▶ [YOUR TASKS]:
1. Can you write out every line of the records below verbatim, leaving the pictures out?
2. Can you pick up the post about New York City Opera's funding shortfall and its comments where it ends, and keep writing?

▶ [SELECTION]:
'''

New York City Opera needs $7 million by the end of September and $20 million by the end of the year, or the company will cancel most of this season and all of next season, according to a report in the NY Times.
They are soliciting donations on their web site and....there is a Kickstarter campaign as well, to raise the first million. It has reached the grand sum of $4,433 as of right now.
Folks, you need a new development department. There are dozens of rich people out there who could bail you out by writing a single check. Where, for example, is David H. Koch? Didn't he donate a few bucks to renovate your theater?
19 comments:
The fact that opera scores contain much fine music doesn't in itself justify staging operas in the way they are usually. In most operas the narrative, the sets, costumes, lights, all of it is essentially redundant or at least secondary to the music.
I really think there is something incontinent, and uneconomical in both monetary and other senses, in an artform that takes the length of time, the resources, the people, the money, to tell its stories. Those enormous, ugly sets to distract from the acting, or to convince the audience that there is anything remotely of merit aside from the actual music itself which is where the REAL DRAMA happens.
I'd welcome more of this in the opera world:
Forget staged, semi-staged or even notionally visual. The singers were lined up behind their music stands. The conductor was confined to a chair. This was a static Tristan und Isolde, even by concert version standards. But four enthralling hours proved that sometimes the music really is all that matters.
http://intermezzo.typepad.com/intermezzo/2012/03/tristan-und-isolde-und-the-cbso.html
George Steele, whether good intentioned or not, needs to accept responsibility for this. The Met doesn't even launch Bluebeard's Castle or Endimione as their main productions, because those productions cater to such a SMALL, exclusive group of opera-goers, not the masses that City Opera was known for. I know it is going to irk Mr. Steel to no end to have to say this: to get their fan base back they needed to stick to the classic sellers: Carmen, Barber of Seville, etc. Perhaps, Steel also failed to concentrate on up and coming NY or American talent, so the masses can cheer on. That is the whole premise: Popular opera and rising talent for the masses. Instead we got avant-garde for the few.
Steele's quest to be modern and creative and "edgy," creating the slow demise of interest in NYCO, proves that he doesn't know what he's doing.
Doesn't NYCO realize that those avant garde (which, I guess, is the best way to describe them) productions are destroying the company? Opera’s creatvity constantly changes .... with old sets and/or new sets adhering to the composer's story and wishes - that creativity comes in the singing - (the voice itself), the interpretations - singer, conductor, stage director - and that combination changes constantly which is why people can see 3 Butterfly's in a season, 3 Figaro's, etc.... At least that's what it used to be until avant garde productions took over and the thought "once is enough!" prevailed.
I and many of my friends saw "Powder Her Face" and have no desire to ever see it again. And you can bet none of the little start-up companies, or opera scene workshops will ever "do that opera" and whether the administration doesn't care about that fact is dangerous... Those little companies, singers and supporters are some of the backbone of future generations of support and talent. Good luck
to the music teacher who takes his class on an opera field trip to see it - for it says nothing - nothing, that is, about the art form. That seems to be inconsequential to NYCO.

'''

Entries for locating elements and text

'''

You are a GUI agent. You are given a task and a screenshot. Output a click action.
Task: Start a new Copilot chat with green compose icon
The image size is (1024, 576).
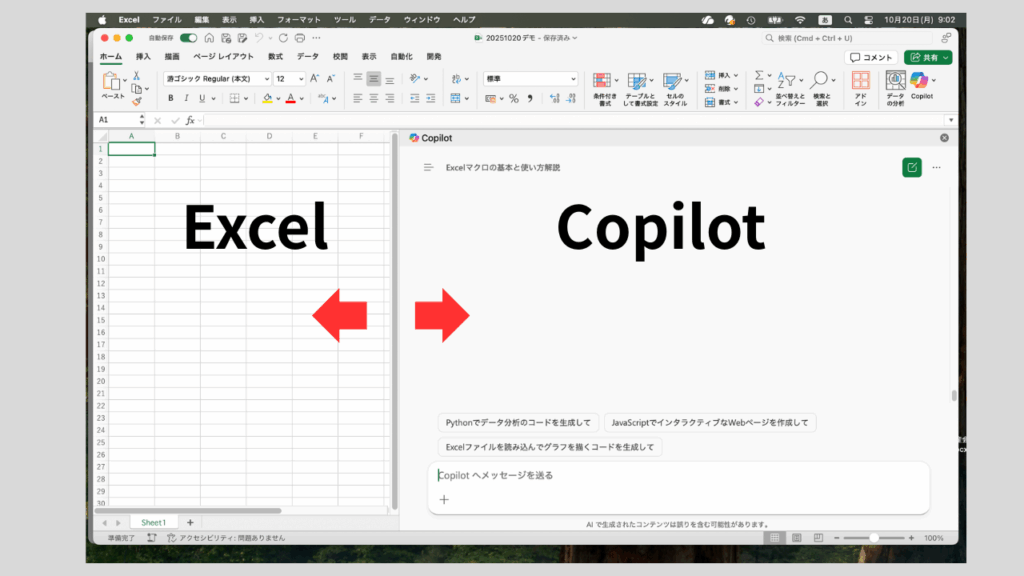[911, 167]
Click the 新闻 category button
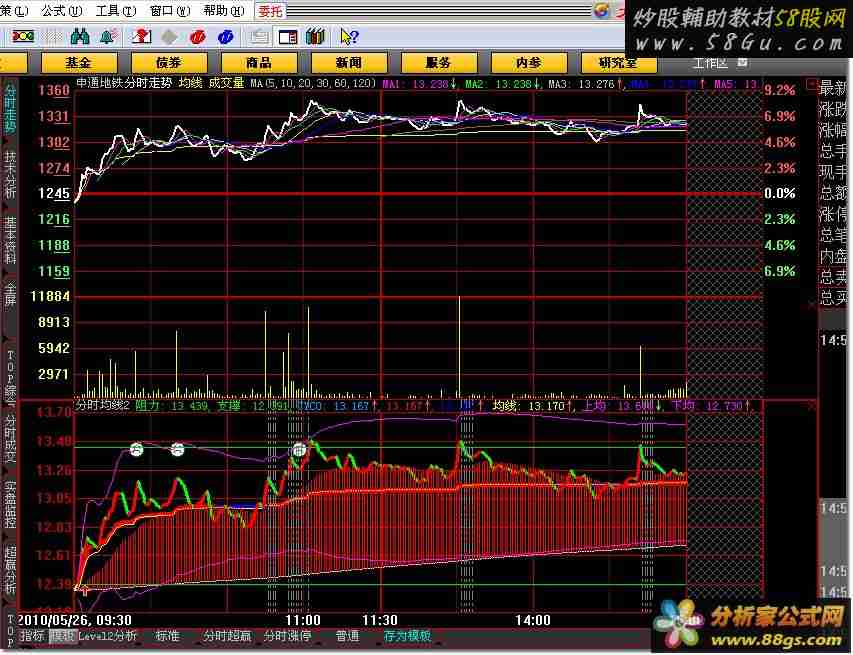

'''

▶ [ANSWERS PROVIDED]:
1.
You are a GUI agent. You are given a task and a screenshot. Output a click action.
Task: Start a new Copilot chat with green compose icon
The image size is (1024, 576).
[911, 167]
Click the 新闻 category button

2.
Bring in an administrator who understands opera, singing and the opera lovers who patronize and pay money to see it. See it even more than once a season! When I think of how many people I know who wish to see an opera, but can't afford it, it makes my stomach turn.
Anonymous: Sounds like you'd just as soon be home listening to recordings as seeing opera on stage, if you consider the theatrical elements to be that unimportant. Different strokes! For me, one of the great things about opera IS the combination of music and drama.
I see that you didn't emphasize Intermezzo's sometimes in quoting her, too. That's a crucial word in the quotation.
Elie Hampton: um, wow, really? NYCO should perform standard works, even though they have no permanent house, sold off their sets and costumes, and have no full-time orchestra? When the Met has a house, productions, an orchestra? How would you expect NYCO to compete with the Met in standard rep?
You also seem to have missed decades of NYCO history in which it performed more interesting, modern, and unusual rep than the Met, whether new American operas such as Baby Doe or Esther (there's an esoteric piece for you) or Baroque opera (Cleopatra and other works).
The Met has had Bluebeard's Castle in its repertory for 40 years, though it hasn't been performed in more than a decade. The reason it's not performed often isn't lack of audience: it sold out semi-staged and concert versions at major orchestras around the country within the last few years. It's not performed very often because it's hard to figure out what to put on a good double bill.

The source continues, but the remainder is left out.